READING TEXT:
○ ○ ○ ○
Open Fire Shrimp Scampi Ingredients
For open fire shrimp scampi, the quality of your shrimp and butter is everything — don’t waste this technique on frozen commodity shrimp or salted butter. Buy the best you can find.
- Shrimp & Base:
- Large shrimp (16/20 count, shell-on, deveined)
- Garlic cloves (thinly sliced)
- Dry white wine (crisp, not oaky)
- Unsalted butter (cold, cut into cubes)
- Extra-virgin olive oil
- Seasoning & Finish:
- Red pepper flakes
- Lemon (zested and juiced)
- Flaky sea salt (Maldon or similar)
- Black pepper (coarsely ground)
- Fresh flat-leaf parsley (roughly chopped)
- For Serving:
- Thick sourdough slices (or crusty bread for mopping)
How to Make Open Fire Shrimp Scampi
Open fire shrimp scampi moves fast once the pan is hot — set everything up before the first shrimp hits the iron, because there’s no stopping to chop garlic mid-cook when you’re working over live coals.
Step 1: Build the Fire
The difference between a good cook and a great one outdoors starts before the food ever touches the pan. You’re not cooking over flames — you’re cooking over coals. Let the fire burn all the way down until you have a deep, glowing bed of orange-white embers with almost no visible flame. The heat coming off properly developed coals is even, radiant, and controllable in a way that raw fire never is. Set your grate at the right height — close enough to hear the pan tick when it heats up, far enough that you’re not scorching the handle. Give the dry cast iron at least five minutes to heat up evenly. You’ll know it’s ready when water droplets don’t just sizzle — they vanish instantly.
○ ○ ○ ○
DATASET ENTRIES:
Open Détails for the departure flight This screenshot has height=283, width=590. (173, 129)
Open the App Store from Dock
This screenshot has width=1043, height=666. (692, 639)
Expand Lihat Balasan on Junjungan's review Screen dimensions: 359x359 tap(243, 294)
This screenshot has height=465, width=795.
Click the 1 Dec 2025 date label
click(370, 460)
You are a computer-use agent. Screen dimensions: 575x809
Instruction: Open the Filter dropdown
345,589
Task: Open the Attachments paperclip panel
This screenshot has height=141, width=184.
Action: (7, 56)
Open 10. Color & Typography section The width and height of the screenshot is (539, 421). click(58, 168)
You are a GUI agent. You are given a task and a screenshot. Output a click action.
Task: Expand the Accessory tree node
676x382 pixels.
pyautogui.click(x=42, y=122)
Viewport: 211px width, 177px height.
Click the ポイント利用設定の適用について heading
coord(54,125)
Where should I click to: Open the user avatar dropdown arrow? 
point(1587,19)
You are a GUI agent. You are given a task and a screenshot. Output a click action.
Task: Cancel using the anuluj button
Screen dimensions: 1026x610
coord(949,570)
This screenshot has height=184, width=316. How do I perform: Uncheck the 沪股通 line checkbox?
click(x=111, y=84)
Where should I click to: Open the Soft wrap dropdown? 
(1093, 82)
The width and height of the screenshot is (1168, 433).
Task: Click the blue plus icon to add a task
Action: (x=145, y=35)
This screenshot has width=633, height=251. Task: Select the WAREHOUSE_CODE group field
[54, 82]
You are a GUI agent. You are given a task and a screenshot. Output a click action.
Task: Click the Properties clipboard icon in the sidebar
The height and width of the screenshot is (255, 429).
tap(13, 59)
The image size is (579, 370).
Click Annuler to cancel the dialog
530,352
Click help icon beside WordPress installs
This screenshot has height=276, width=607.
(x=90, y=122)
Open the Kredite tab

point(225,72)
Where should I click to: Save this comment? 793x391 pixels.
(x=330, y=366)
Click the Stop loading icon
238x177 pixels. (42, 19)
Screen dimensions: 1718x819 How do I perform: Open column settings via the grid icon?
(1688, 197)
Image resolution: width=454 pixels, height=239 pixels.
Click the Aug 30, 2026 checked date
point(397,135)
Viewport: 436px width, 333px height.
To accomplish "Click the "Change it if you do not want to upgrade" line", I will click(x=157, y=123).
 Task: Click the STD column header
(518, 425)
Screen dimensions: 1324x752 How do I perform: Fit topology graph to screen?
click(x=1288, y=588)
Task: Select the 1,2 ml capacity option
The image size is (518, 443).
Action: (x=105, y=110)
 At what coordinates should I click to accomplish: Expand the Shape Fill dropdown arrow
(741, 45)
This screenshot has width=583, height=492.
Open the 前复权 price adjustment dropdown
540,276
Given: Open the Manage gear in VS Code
○ ○ ○ ○
TO DO:
a - According to the shrimp scampi recipe, how long should the dry cast iron heat up over the coals?
b - Swap "departure" for "return" in the records, starting at the first line and ending at the line containing "Expand Lihat Balasan", and give those lines again with nothing else changed.

SOLUTION LIST:
a - At least five minutes.

b -
Open Détails for the return flight This screenshot has height=283, width=590. (173, 129)
Open the App Store from Dock
This screenshot has width=1043, height=666. (692, 639)
Expand Lihat Balasan on Junjungan's review Screen dimensions: 359x359 tap(243, 294)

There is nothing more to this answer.